--- DESCRIPTION DU PROBLÈME ---
Recopiez mot pour mot toutes les données ci-dessous, en laissant les images de côté.

--- ENTRÉES RÉPERTORIÉES ---
┌──

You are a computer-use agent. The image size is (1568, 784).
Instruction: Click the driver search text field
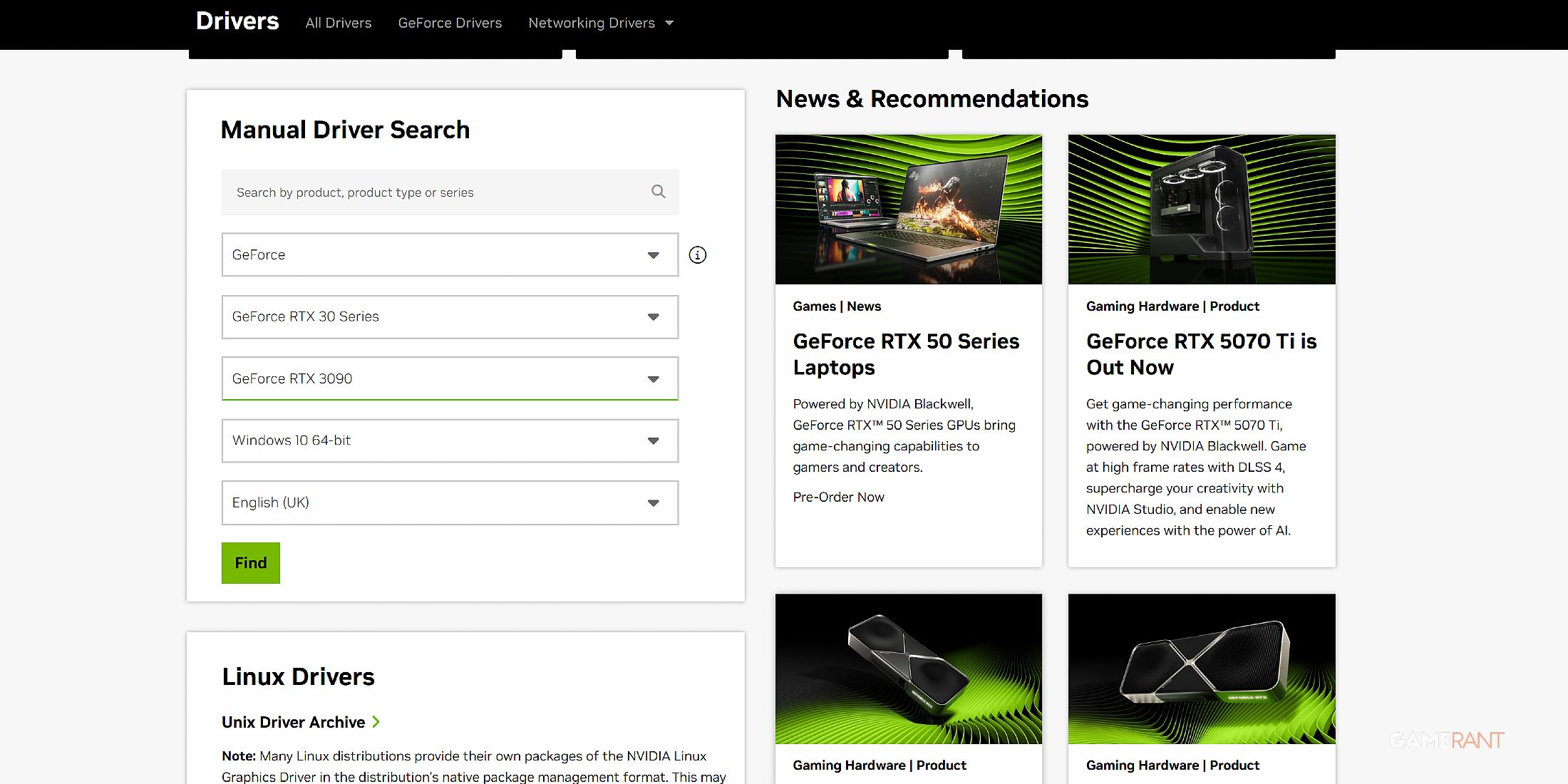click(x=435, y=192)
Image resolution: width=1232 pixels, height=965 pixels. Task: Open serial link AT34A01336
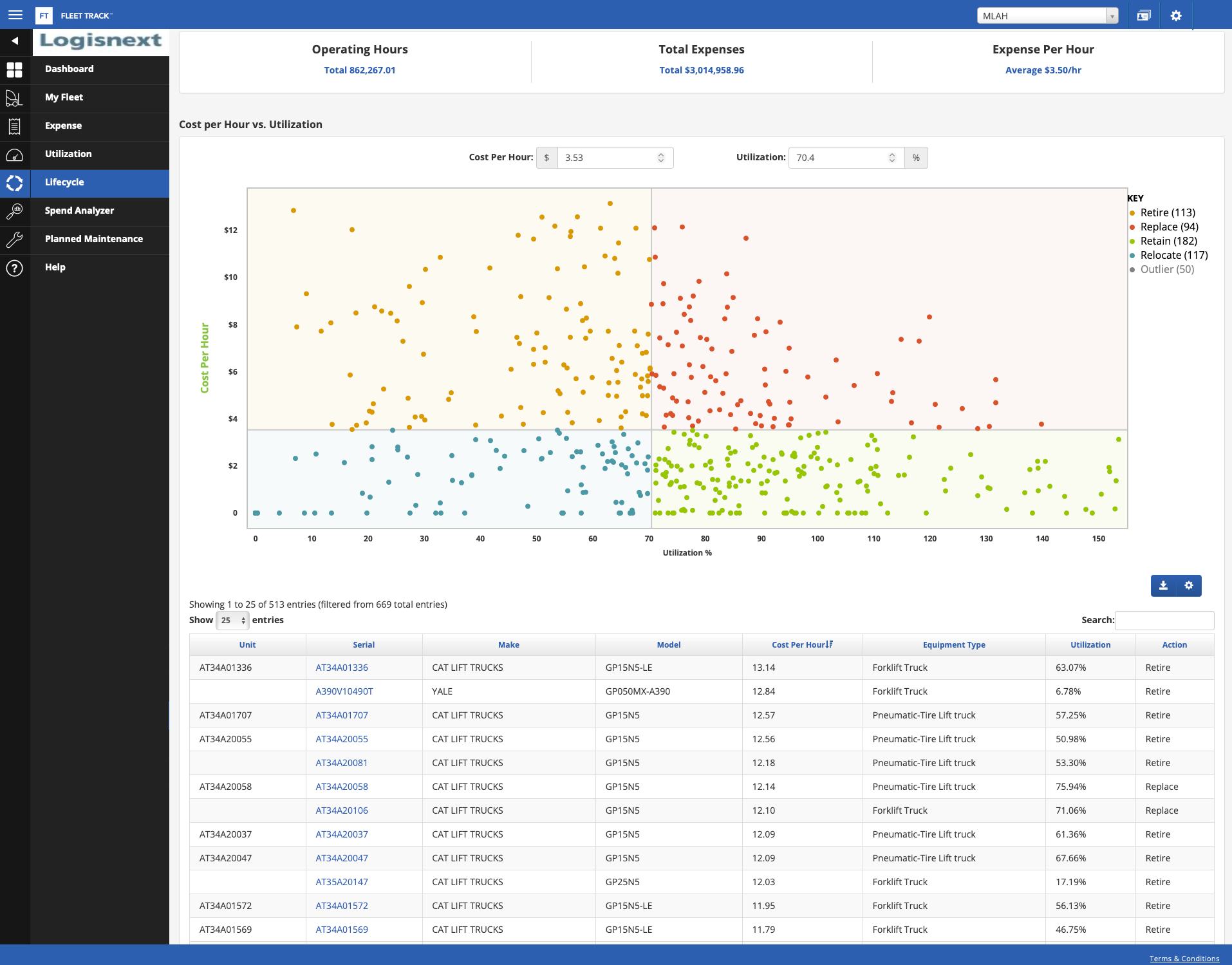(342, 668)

└──

--- RÉPONSE CI-DESSOUS ---
You are a computer-use agent. The image size is (1568, 784).
Instruction: Click the driver search text field
click(x=435, y=192)
Image resolution: width=1232 pixels, height=965 pixels. Task: Open serial link AT34A01336
(342, 668)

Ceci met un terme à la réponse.